Agrinidi, asili nel bosco, agriasili e fattorie didattiche: oggi possiamo dire che le opportunità di far crescere i nostri figli nel mondo rurale sono sempre di più. 
Ho già approfondito il metodo di apprendimento e i benefici che porta l'approccio rurale degli agrinido. Son certa che, una volta letto, vorrai conoscere l'agrinido più vicino a te! Guardiamo insieme il panorama degli agriasili in Italia.


Dove troviamo oggi gli agriasilo e gli agrinido in Italia


​​​​​​​Mentre queste ​​​​​​​strutture per bambini, immerse nella natura, esistono già da anni nel nord Europa, in Paesi come la Finlandia, la Danimarca e la Svezia, l'Italia ha iniziato quest'avventura di recente.

La Piemontesina è la prima esperienza di agrinido in Italia, avviata nel 2006, in Piemonte
Poi si assiste a una serie di aperture, una dopo l'altra, a partire dal Veneto, nel quale il primo è stato l’agrinido Fattoria Casa Mia, a Marche, Lombardia e Emilia Romagna.

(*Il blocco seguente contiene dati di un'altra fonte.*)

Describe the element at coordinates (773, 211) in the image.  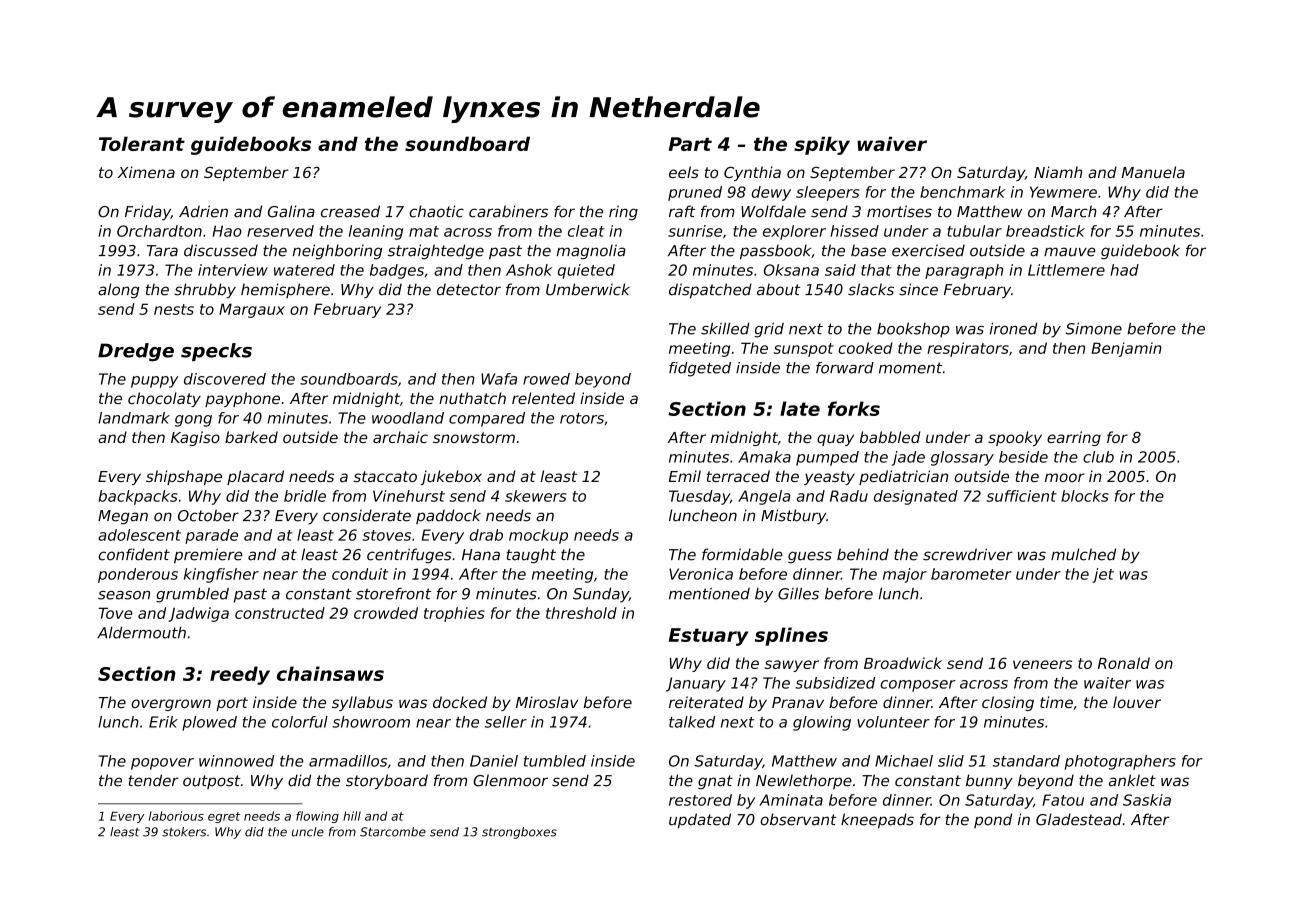
I see `Wolfdale` at that location.
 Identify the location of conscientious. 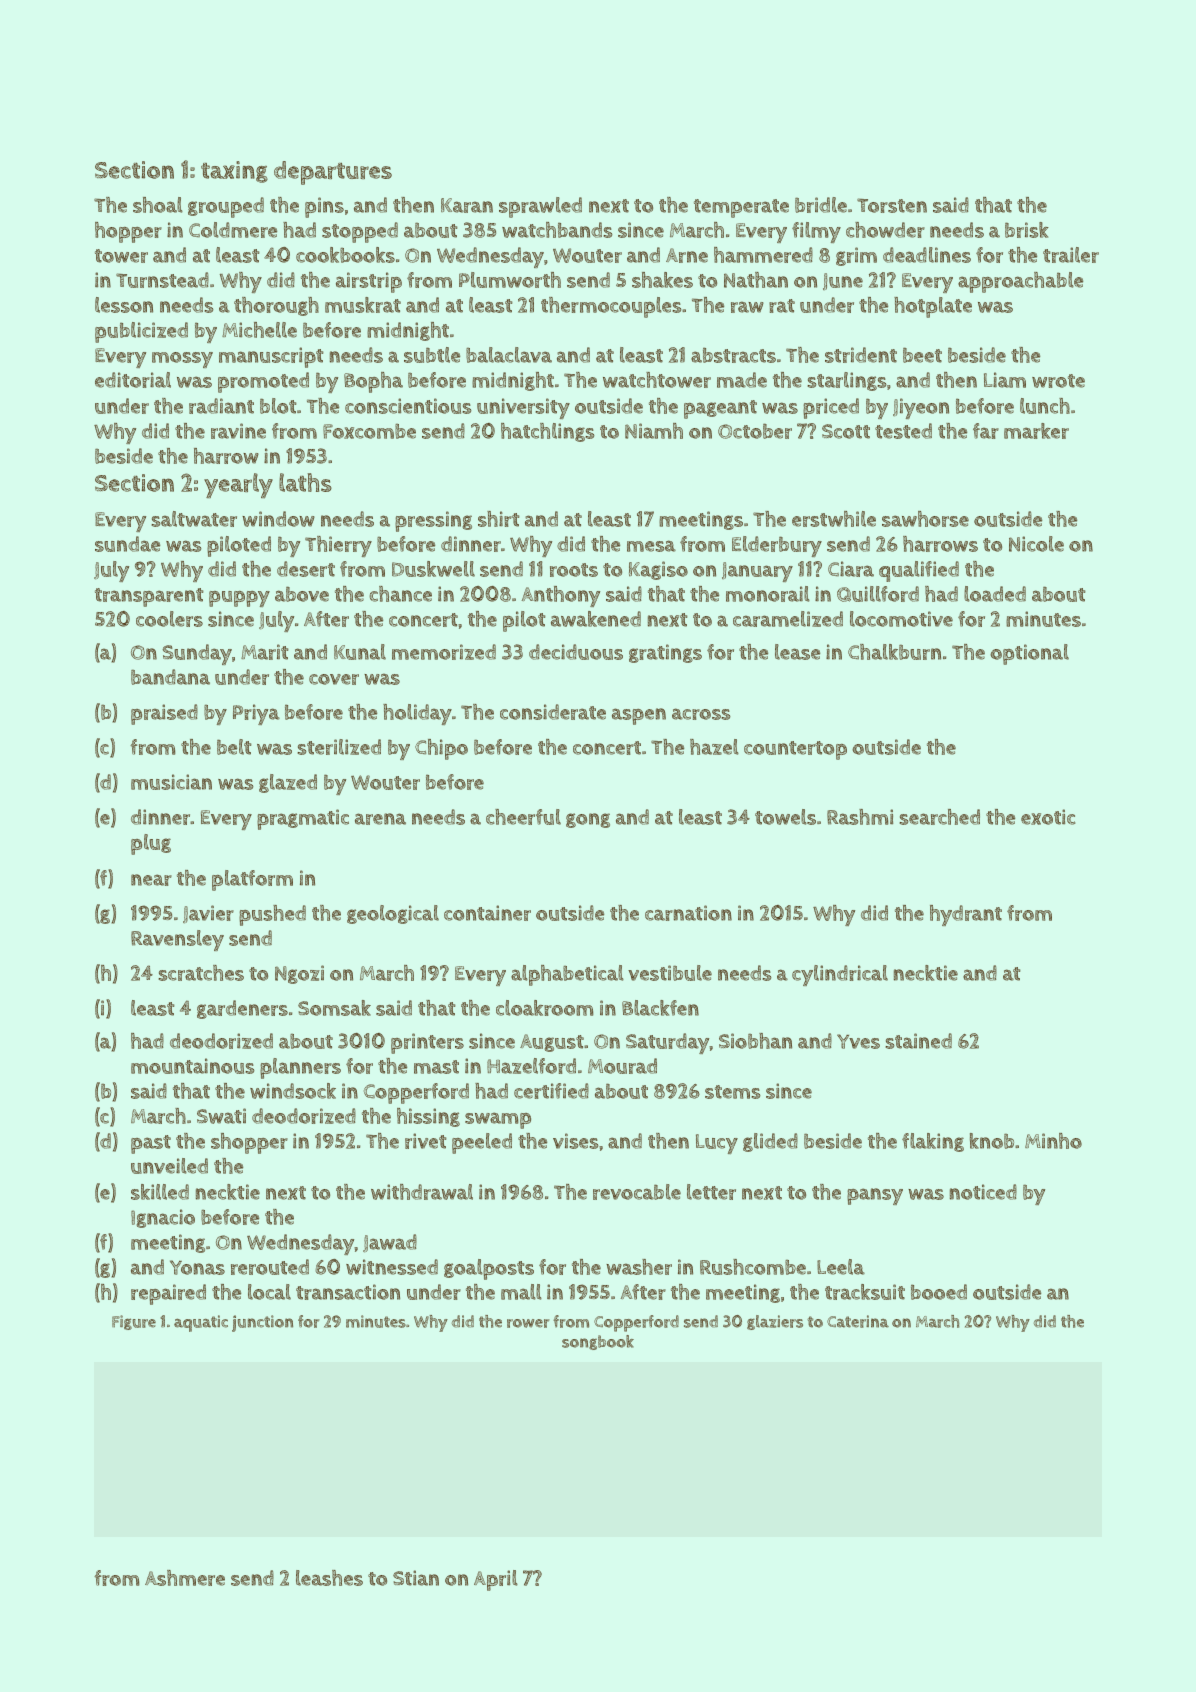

In Friuli Venezia Giulia è in corso l’approvazione di una legge che va ad accreditare tali strutture, fornendo anche dei finanziamenti per la loro realizzazione. Si spera che gli imprenditori agricoli valutino l’importanza e l'opportunità degli agrinido sia per l’azienda stessa, sia per la comunità, per i bambini e le famiglie.

agrinido e agriasilo​​​​​​​Foto gentilmente concesse da Fattoria Casa Mia a Ospedaletto di Pescantina​​​​​​​ (VR)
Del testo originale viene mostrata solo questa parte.